LAHORE: Tribute to Mariam Jinnah

Published February 21, 2004

LAHORE, Feb 20: Speakers paid rich tributes to Quaid-i-Azam's wife Mariam Jinnah at a meeting held to observe her birth anniversary here on Friday.

The meeting was held under the auspices of the Nazaria-i-Pakistan Foundation and the Pakistan Movement Workers Trust with MNA Bushra Rahman in the chair.

In her address, Mrs Rahman said the biographers of Madar-i-Millat in their books had also referred to the events before and after the marriage of the Quaid with Mariam, a Parsi young woman who had embraced Islam before marriage. She said though Mariam, who was known as Ratti before conversion, was 24 years younger to Mohammad Ali Jinnah, she had a great love for him.

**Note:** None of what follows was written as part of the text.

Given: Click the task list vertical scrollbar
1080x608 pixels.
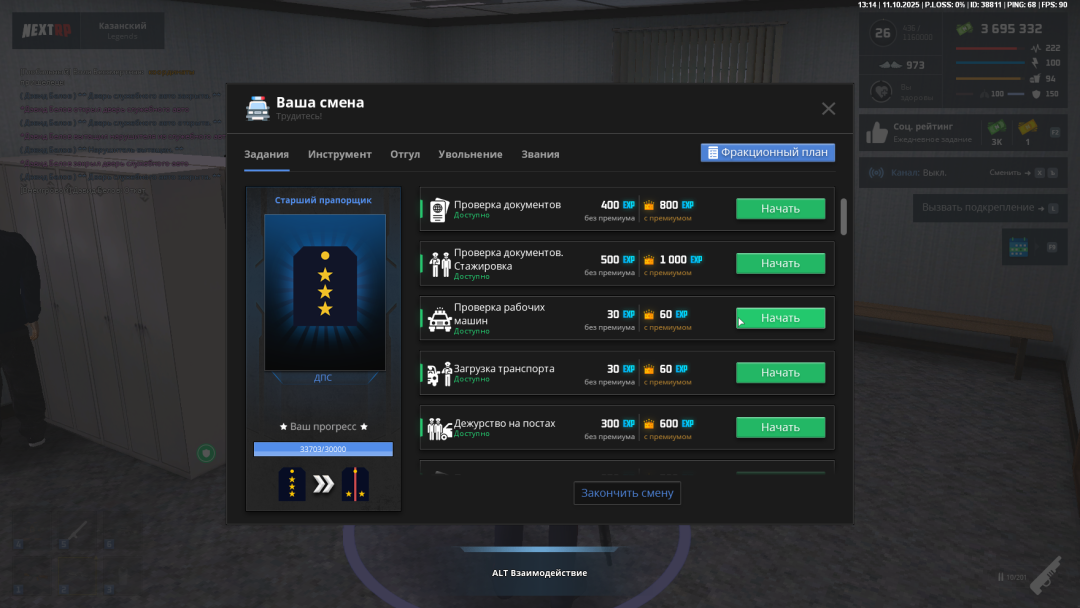Looking at the screenshot, I should [x=843, y=216].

She said the Quaid despite her great political and legal preoccupations remembered her whole of his life after her death. She said Mariam Jinnah in her brief spell of married life had helped him continue his mission, and she had never raised any objection to his activities.

Begum Surriya Khurshid who had spent some time in the company of Madra-i-Millat as wife of her secretary, K.H. Khurshid, after the death of the Quaid said the social life of both the Quaid and his wife, Mariam, was transparent and unblemished as they possessed high character.

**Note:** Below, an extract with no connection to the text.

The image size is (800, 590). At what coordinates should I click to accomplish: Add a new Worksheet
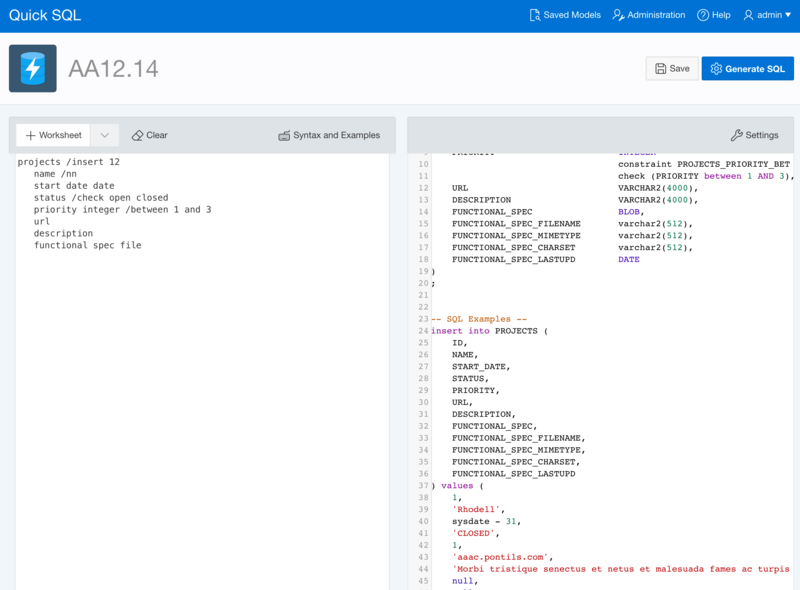[53, 135]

She said Mohtarma Fatima Jinnah used to tell her that the Quaid had never forgotten the moments he had spent in the brief company of his wife. She said the Quaid had never contracted second marriage after the death of Mariam, which was the proof of his great love for her.

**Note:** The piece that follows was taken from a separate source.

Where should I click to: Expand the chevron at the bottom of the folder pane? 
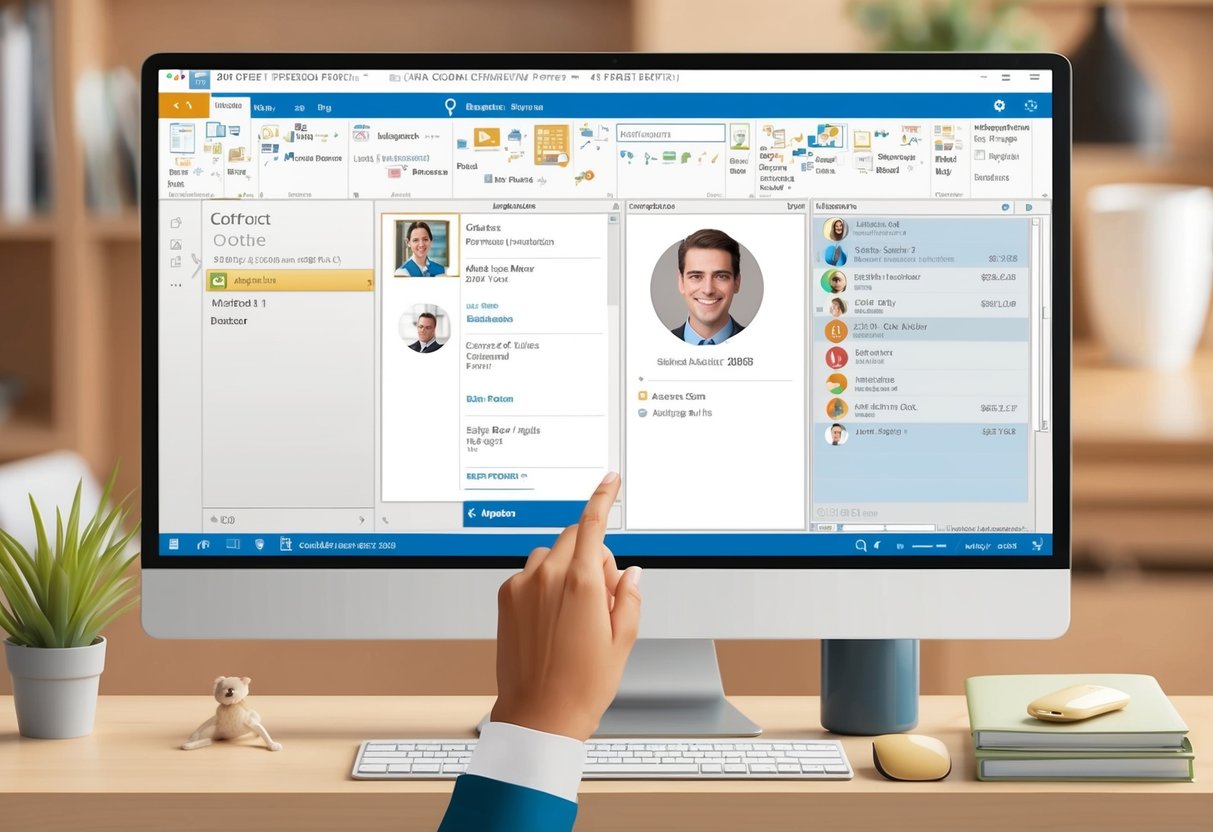(x=362, y=519)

Scholar Abdul Jabbar Shakir said Quaid's father-in-law Din Shaw Petit had not agreed to the marriage proposal of the Quaid to his daughter and had decided to move the court against the proposal, but the young woman had categorically declared in the court that she was under no pressure and gave her consent to the marriage.

Punjab University's former vice-chancellor Dr Rafiq Ahmad reiterated his proposal that the Lady Willington Hospital of Lahore should be renamed as Mariam Jinnah Hospital.